Request:
Print the rows starting with the line containing "This screenshot has height=930, width=873." and going on through the line containing "at that location.", both ends included, reproducing them exactly and leaving out the pictures.

Data under study:

++++++++++

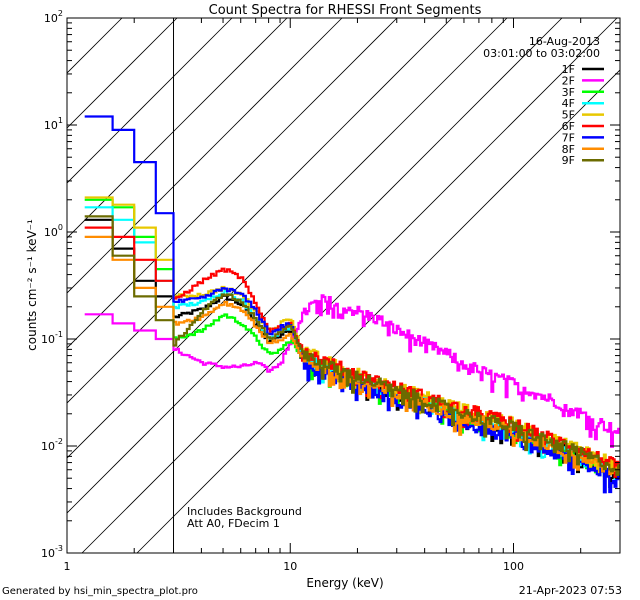 Image resolution: width=640 pixels, height=600 pixels. I want to click on y-axis-label: counts cm⁻² s⁻¹ keV⁻¹, so click(32, 285).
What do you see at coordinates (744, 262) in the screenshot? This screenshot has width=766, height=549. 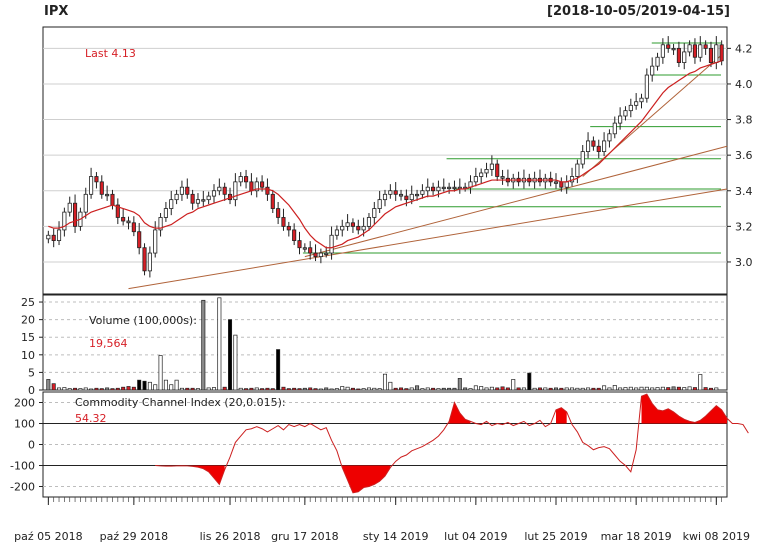 I see `price-tick-label: 3.0` at bounding box center [744, 262].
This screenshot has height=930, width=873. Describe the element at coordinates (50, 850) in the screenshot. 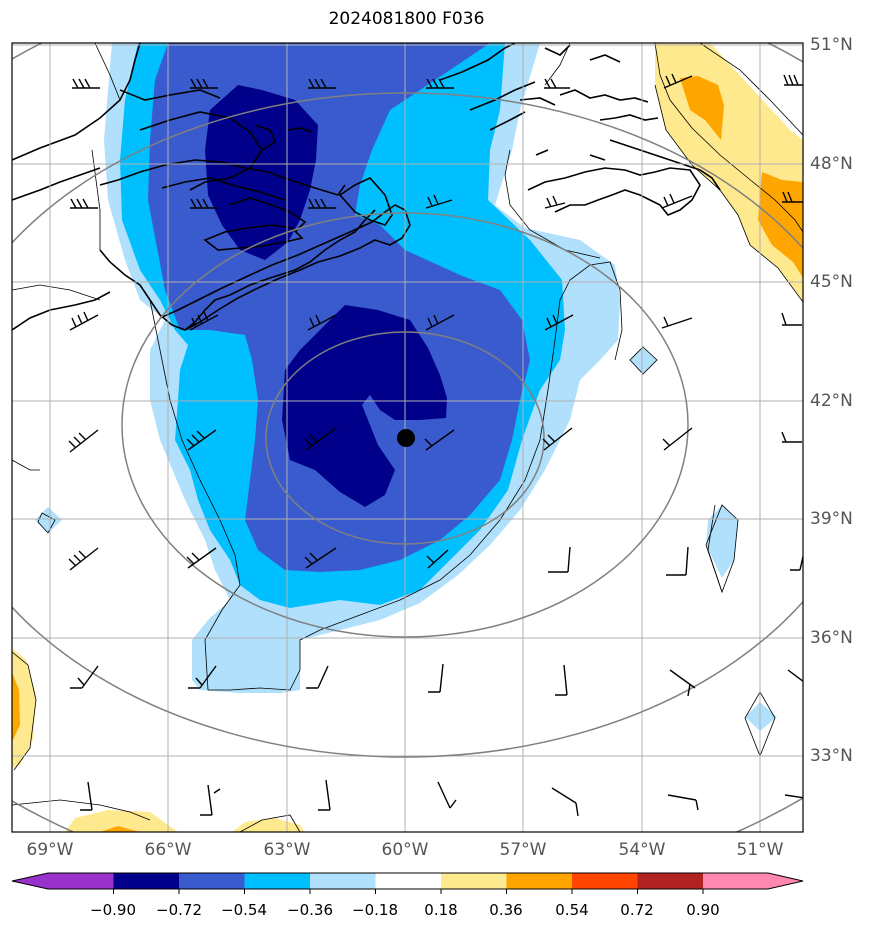

I see `lon-label-69w: 69°W` at that location.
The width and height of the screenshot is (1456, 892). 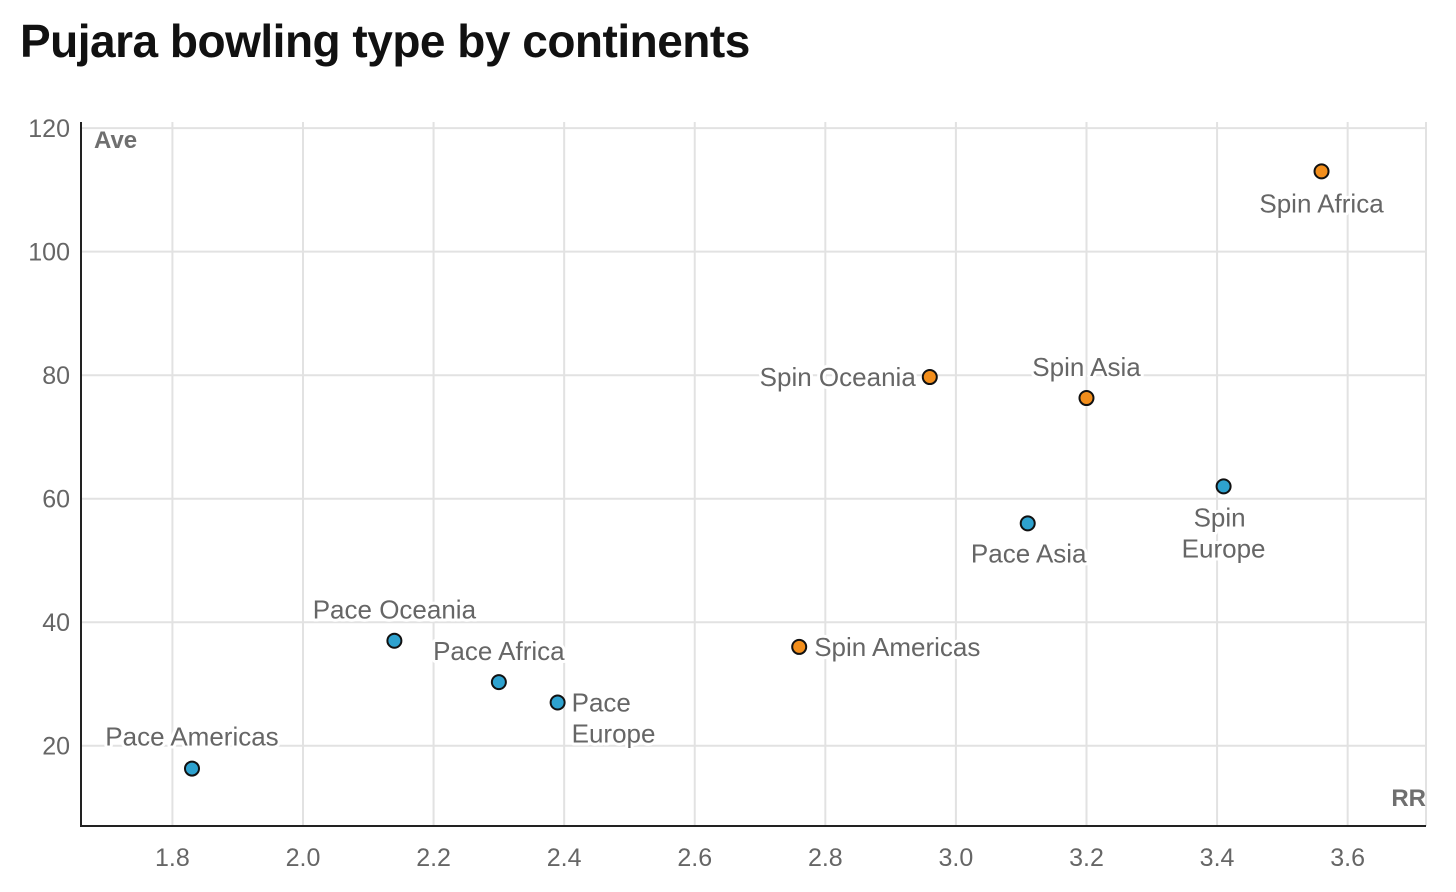 I want to click on y-tick-label: 20, so click(x=56, y=747).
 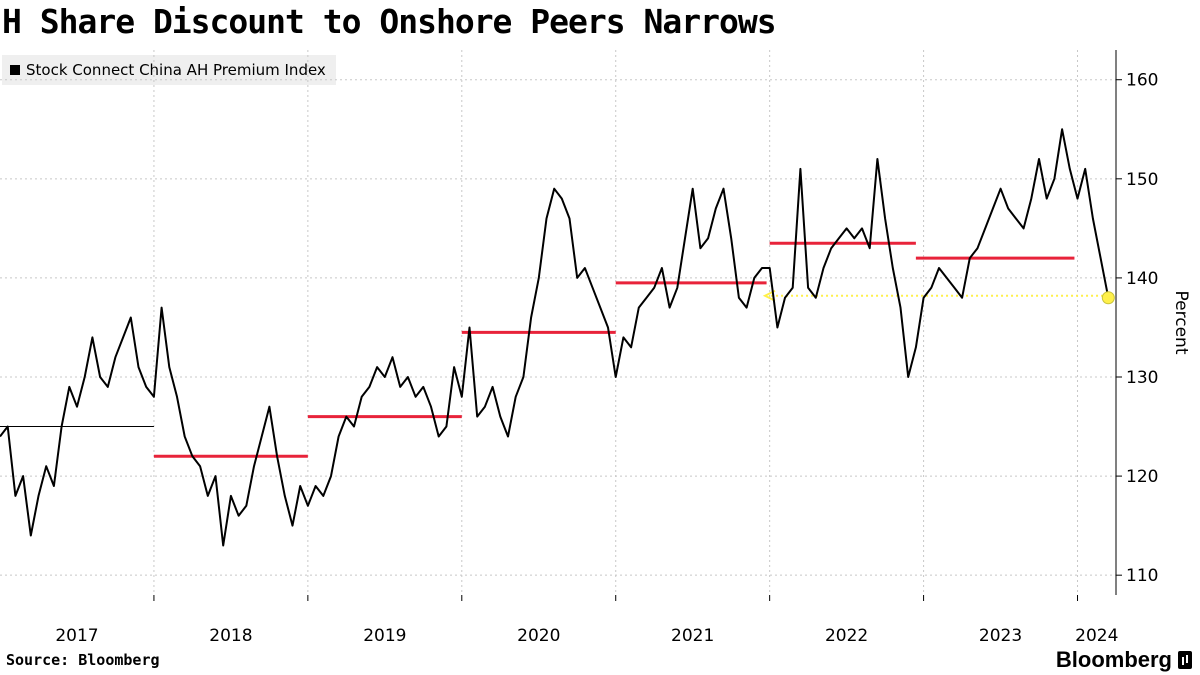 What do you see at coordinates (1181, 323) in the screenshot?
I see `y-axis-label: Percent` at bounding box center [1181, 323].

++++++++++

Problem solution:
This screenshot has height=930, width=873. Describe the element at coordinates (50, 850) in the screenshot. 

I see `lon-label-69w: 69°W` at that location.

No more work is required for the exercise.